でも、裏を返せばどのチームにも今季優勝のチャンスがある。「3強」と呼ばれる日テレ、INAC神戸、浦和に歴史や実績があるといったって、こんな状況でのスタートはないわけだから過去は参考にならない。あとはどれだけ野心を持った選手がいるか。「(日テレ)ベレーザが相手じゃしょうがない」「INACは強いしな」と最初から気後れしちゃってる選手もいる。それじゃダメなんです。私は日テレでもINAC神戸でもプレーしたけど、狭山やノジマステラ神奈川相模原に所属していたときは、絶対に上位を食ってやろうと思っていたし、それが不可能ではないと思っていました。こんな選手が多ければリーグのレベルは上がるはずです。

ただ、開幕まで1か月というのはやはり短い。しかも、コロナ禍の状況ですから練習試合をやるのも難しいでしょう。それに体はつくれても、試合勘というのはすぐに戻りません。紅白戦と練習試合も全然違います。選手としては1試合でも多く実戦練習をやりたいところですが、かなわないとなると、調整は簡単ではありません。

不安ばかり言ってしまいましたが、期待できることもありました。先日、私が指導しているINAC東京のスクールの子供たちを対象に、ビデオ会議システム「Zoom」を使ったトークショーをやったとき、INAC神戸のFW岩渕真奈選手と田中美南選手が出てくれたんです。どんな話をしてくれるのかと思っていたら、2人ともすごくしっかりした意志を持っていてサッカーに懸ける思いやリーグ戦開幕に向けた取り組みなど、びっくりするくらい頼もしい内容でした。

岩渕選手は2011年ドイツ女子W杯で優勝した時の最年少メンバーでしたが、当時、澤穂希さんや私たちの思いがどれだけ伝わっていたかは疑問でした。田中選手に至っては代表で大先輩たちとのプレー経験がほとんどない。そんな2人なのに、今では私たちが言いたかったことをしっかり理解し多くの後輩に伝えようとしている。その姿に感動したし、子供たちには申し訳ないけど、私が一番有意義な時間を過ごせた気がします。
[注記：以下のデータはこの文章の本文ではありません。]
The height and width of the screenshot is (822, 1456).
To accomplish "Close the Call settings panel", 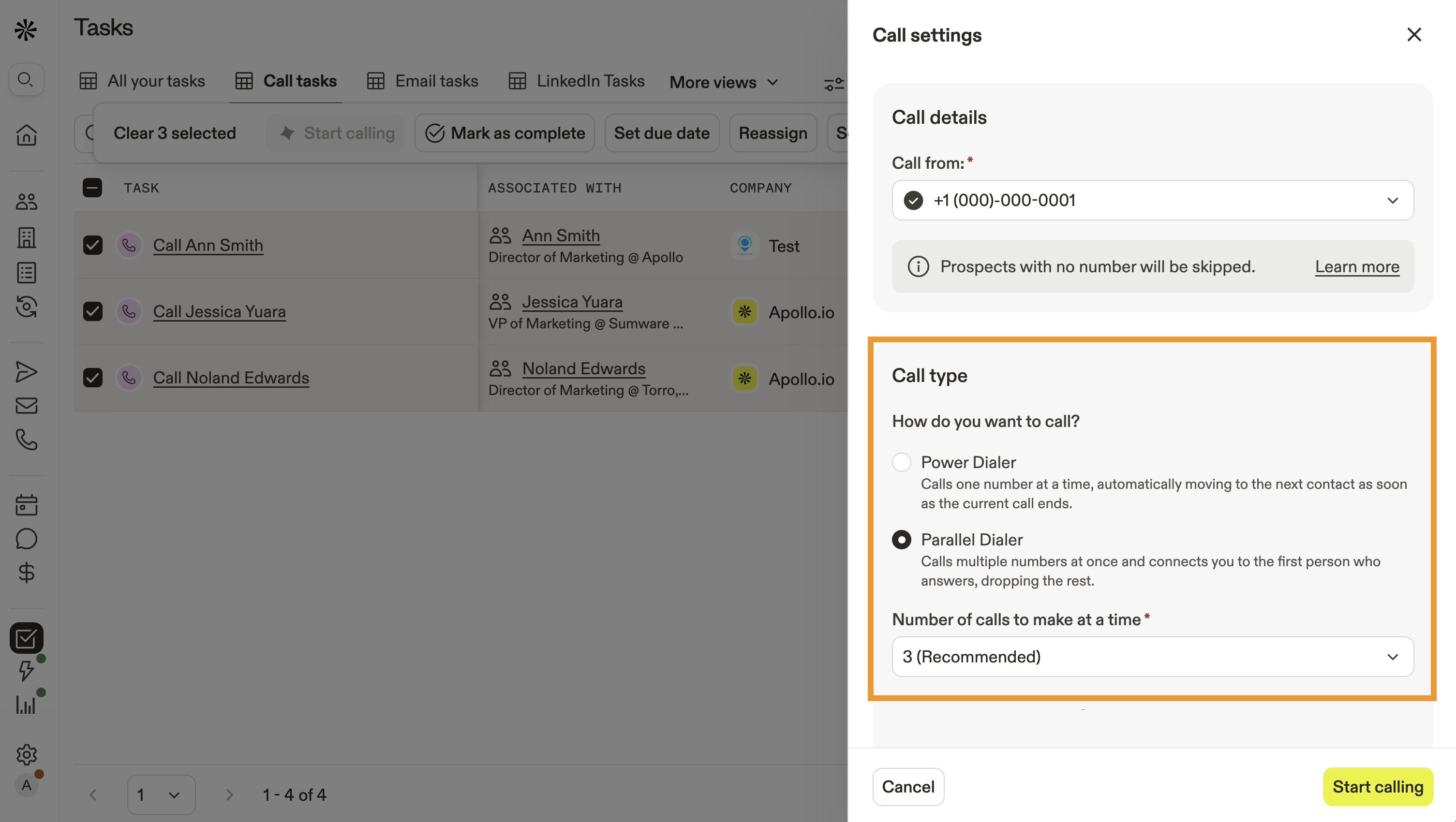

なでしこジャパンの浮沈のカギを握る2人の心意気を聞き、来年に延期となった東京五輪も何とかしてくれると感じました。もちろん、その前にリーグ戦です。当面、代表チームの活動はありません。代表に選ばれるためのプレーはいらない。自分のチームを勝たせるために全力を尽くせる選手を私も探していこうと思います。